O governador do Distrito Federal, Paulo Octávio, tem mais 24 horas para se desfiliar do DEM e tentar evitar a expulsão da legenda. A Executiva Nacional do partido reúne-se nesta quarta-feira em Brasília decidida a acolher pedido de expulsão assinado pelo deputado Ronaldo Caiado (GO) e pelo senador Demóstenes Torres (GO).

"O partido não pode mais adiar essa assepsia", defende Caiado, mostrando claramente que a disposição da cúpula é colocar o governador porta afora.
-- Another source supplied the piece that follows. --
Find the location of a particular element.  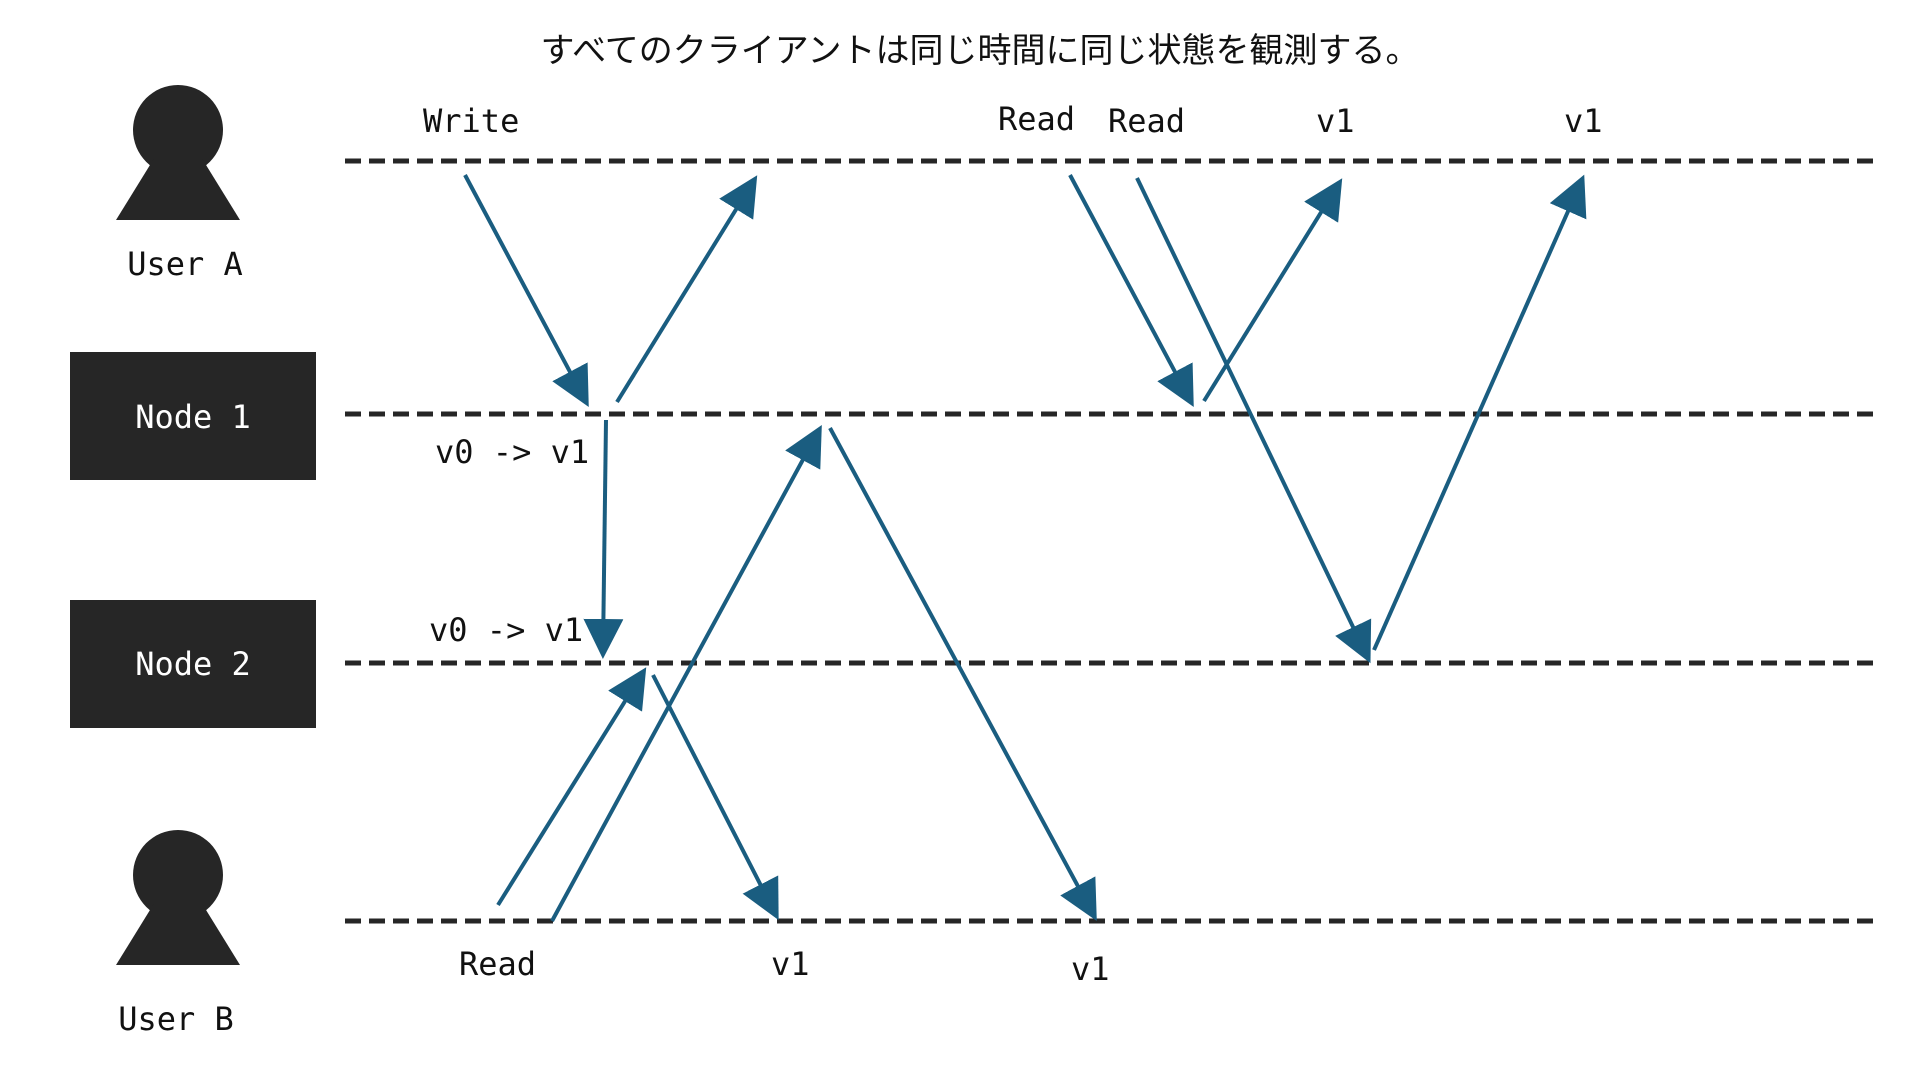

node-2-box is located at coordinates (193, 664).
Irritada com o vaivém da semana passada, quando Paulo Octávio anunciou sua renúncia aos dirigentes do partido e recuou, a direção do DEM decidiu não dar mais ouvidos às suas promessas. O presidente nacional da legenda, deputado Rodrigo Maia (RJ), confirma a reunião da Executiva com a pauta dupla da expulsão e da dissolução do diretório partidário em Brasília. "Os pedidos que forem protocolados serão analisados", afirma Maia.
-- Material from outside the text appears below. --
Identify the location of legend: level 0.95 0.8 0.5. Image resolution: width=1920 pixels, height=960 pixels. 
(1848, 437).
O DEM quer apressar o desfecho da crise no Distrito Federal, entregando logo a cabeça do governador em exercício, acusado de corrupção, na tentativa de salvar o discurso do partido nas eleições. "Se o PT e outros partidos seguissem a linha do DEM, o Brasil já teria avançado no combate à corrupção", afirma Caiado.
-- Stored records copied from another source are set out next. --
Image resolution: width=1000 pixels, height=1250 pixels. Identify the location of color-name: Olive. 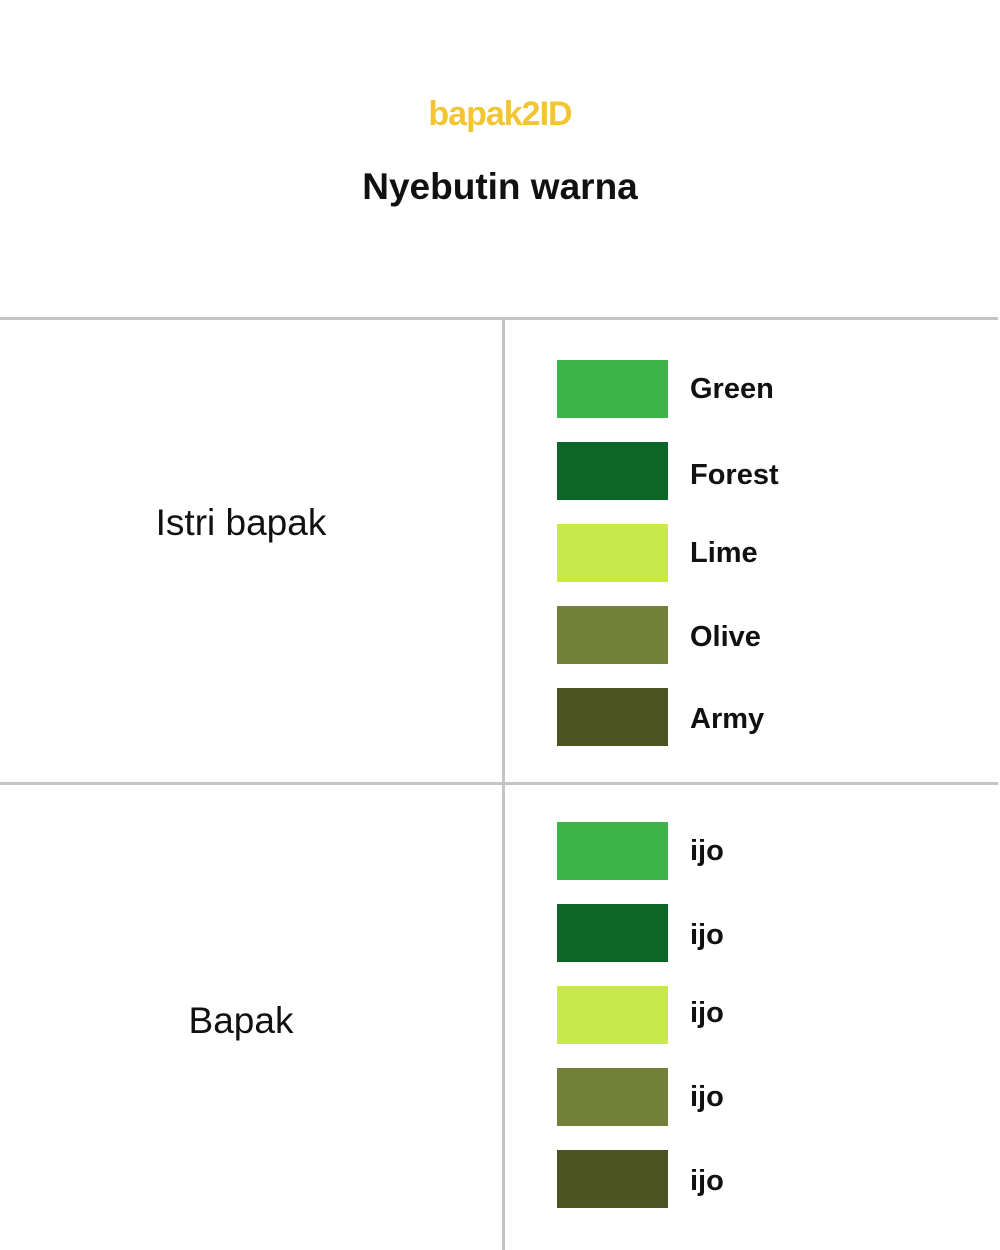
(726, 637).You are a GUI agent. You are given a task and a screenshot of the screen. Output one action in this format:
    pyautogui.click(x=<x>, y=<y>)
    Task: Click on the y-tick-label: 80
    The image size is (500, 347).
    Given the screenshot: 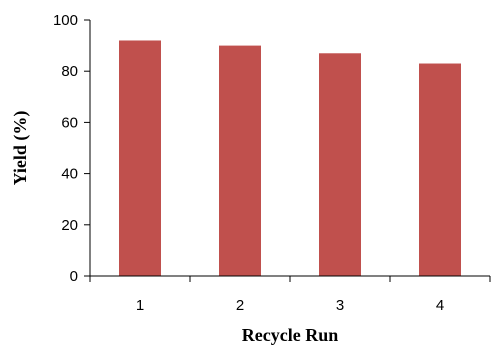 What is the action you would take?
    pyautogui.click(x=70, y=72)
Mais do que isso, o DEM quer sair das cordas e passar à ofensiva. "Temos culpa no cartório e temos de pagar, mas queremos tratamento igualitário", cobra o líder do partido na Câmara, Paulo Bornhausen (SC), ao lembrar que os "mensaleiros do PT foram chamados de excelência no congresso do partido e blindados com um lugar no Diretório Nacional". As informações são do jornal "O Estado de S. Paulo".